Marroquín, who has the same thick face and wide girth of his father, describes Escobar as a doting parent. But as the manhunt for the drug lord intensified in the late 1980s, the family was forced underground and Marroquín saw his father only sporadically. Still, Escobar encouraged his children to lead their own lives. "My father did everything to keep us separated from his business," Marroquín says. "If I wanted to be a doctor, he said he would give me the best hospital. If I wanted to be a hairdresser, he said he would give me the finest salon in the whole city."
After his father's death, Marroquín suffered from depression. Landing in impoverished, war-ravaged Mozambique as his family sought refuge, he contemplated suicide as he considered how far his clan had fallen. The family's troubles continued in Buenos Aires. Escobar's widow, now known as Maria Isabel Santos, started a real estate business, but her accountant learned her true identity and tried to blackmail her, Marroquín says. His mother reported the extortion attempt but was forced to reveal her ties to Escobar.
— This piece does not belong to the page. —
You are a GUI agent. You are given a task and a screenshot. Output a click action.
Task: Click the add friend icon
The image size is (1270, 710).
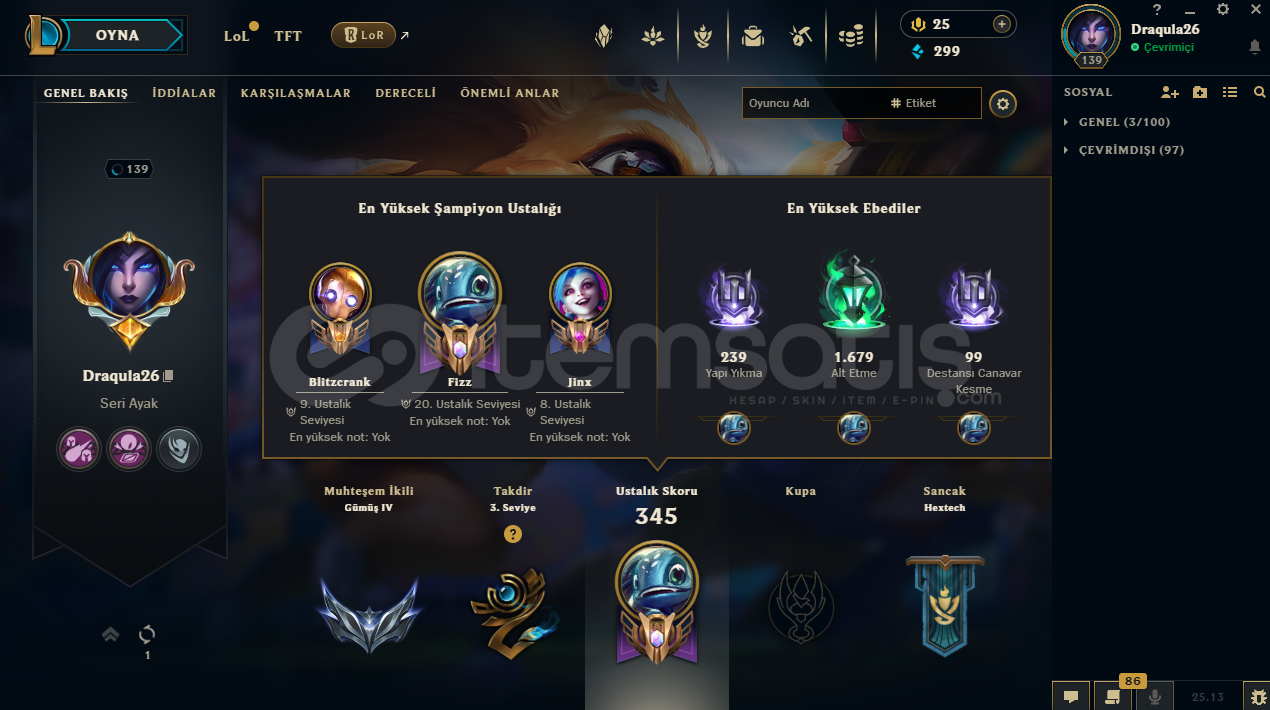[x=1170, y=92]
Startled Argentine authorities abruptly detained Santos, who was held for 18 months on charges of money laundering while Marroquín spent 45 days behind bars. Escobar's daughter, who is now a 25-year-old university student, was also ostracized as nervous parents demanded that she be expelled from school.
After a seven-year legal battle, the charges were dropped against the family. Marroquín married his longtime Colombian girlfriend and now, along with an Ecuadorian partner, designs buildings in Buenos Aires. Still, his upbringing among fabulously wealthy criminals can show through in his blueprints. "He's a very good architect," say Entel, the filmmaker. "But sometimes you can see the way he grew up around Pablo Escobar reflected in his ideas. Because I would never think of designing furniture for inside a swimming pool."